Twelve Days of Box Office
By David Mumpower
December 25, 2008
Merry Christmas, everyone!
With the release of Christmas Eve numbers, those of you who are new to this are probably wondering what happened. After fantastic Monday and Tuesday business, everything dropped on Christmas Eve, which is an official holiday for a lot of businesses. Theoretically, box office should be way up on a day like that instead of sagging as has happened, right? Welcome to the phenomenon of the anti-holiday. This is an issue at least twice every year. Christmas Eve and New Year's Eve always face this problem as people spend those days traveling, spending time with family and partying. It can also be an issue on July 4th depending on calendar configuration. What is important here (and I know that long time readers are well aware of the phenomenon) is that nothing happened at the box office yesterday that is in any way unusual nor reflective of flagging demand for titles in release.
Here are a few examples to prove the point. In 1997, even Titanic could not overcome the issues caused by Christmas Eve. The number one film of all time fell from $6.1 million to $3.2 million, a decline of 47%. This would prove to be its worst non-Monday weekday drop of its entire domestic release (the Tuesdays after Martin Luther King Jr. Day, President's Day and Memorial Day excluded). This box office tidbit alone gives you all the information you need to know about the reality of the phenomenon. Even so, Tomorrow Never Dies and Mouse Hunt fell victim to the same issue. The James Bond film dropped 39% from $4.18 million to $2.54 million while the family film dropped 23% from $1.41 million to $1.09 million. Looking at the rest of 1997 titles in release on Christmas Eve, the average drop was 39% with nothing doing better than Mouse Hunt's 23% drop.
2003 releases performed no differently. The best decline was Something's Gotta Give, which fell only 22% from $2.0 million to $1.56 million. The two openers we have been tracking, Mona Lisa Smile and The Lord of the Rings: The Return of the King, behaved as expected. The Julia Roberts chick flick dropped from $2.2 million to $1.1 million, a stiff 50% decline. Return of the King did better, dropping from $12,476,242 to $7,544,400, which is 40% depreciation. Overall, the top ten titles in release had an average drop of 40%. So, the behavior between the two years was uniform.

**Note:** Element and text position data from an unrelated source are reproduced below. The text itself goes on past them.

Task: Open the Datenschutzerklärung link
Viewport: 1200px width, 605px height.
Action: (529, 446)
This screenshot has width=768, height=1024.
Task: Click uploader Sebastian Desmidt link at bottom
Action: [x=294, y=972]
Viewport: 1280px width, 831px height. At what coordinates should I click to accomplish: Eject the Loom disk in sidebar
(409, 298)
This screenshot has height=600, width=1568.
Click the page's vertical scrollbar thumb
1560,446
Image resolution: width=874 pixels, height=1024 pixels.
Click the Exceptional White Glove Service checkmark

So, how do the 2008 titles stack up relative to recent box office history for this Christmas week calendar configuration? About where you would expect. Yes Man spends its sixth consecutive day in first place with $1.98 million. This total represents a drop of 42% from Tuesday's $3.40 million. The Tale of Despereaux nestles into second place for the third straight day after a weekend of a third place start and a pair of fourth place finishes. Its $1.57 million is $900,000 less than Tuesday, a drop of 36%. Finally, Seven Pounds rounds out the openers from last weekend. Its $1.50 million on Christmas Eve is a decline of 32%, the first bit of even marginally good news for the Will Smith movie since its debut. As you can see, the behavior of this titles is almost exactly what we would expect based upon historical precedent.
To wit, Christmas Eve temporarily destroyed every title in release. The Day The Earth Stood Still, the fourth place entrant yesterday, dropped from $1.70 million on Tuesday to $1.24 million on Wednesday, a drop of 27%. Four Christmases, the film that ostensibly had the best chance to not be impacted by Christmas Eve behavior, fell 24% from $1.62 million to $1.23 million. Bolt, a title that had a chance to surprise in this regard, dropped 34% from $1.33 million to $890,000.
Rounding out the top ten were the same films as Tuesday with only the order of the seventh and eighth place finishers reversed. Slumdog Millionaire jumped Twilight to record its best finish yet in seventh with $690,000, up 17% from Tuesday. That is a remarkable accomplishment and the only title out of the 30 qualifying for our discussion to increase on Christmas Eve. The future is very, very bright for this title. Meanwhile, Twilight was less fortunate, falling a whopping 58% to $560,000. Et tu, disaffected teen girls? Madagascar: Escape 2 Africa had the second best hold within the top ten, dropping only 15% to $450,000 yesterday. Quantum of Solace also did quite well, falling only 20% to $390,000. If we throw all of these depreciations together, the average drop for top ten titles for Christmas Eve 2008 was 33% if we exclude the anomaly, Slumdog Millionaire, or 31% if we leave it in. So, the top ten titles in release did a bit better than in 1997 and 2003 but still behaved well within expected guidelines.
For those of you who didn't read yesterday's update (I'm going to excuse you this one time since it was a holiday), there was a site note from BOP's staff. I speak for all of us when I say that we wish you the happiest of holiday seasons. Thanks so much for reading us every day and helping contribute to our success. We couldn't do it without you.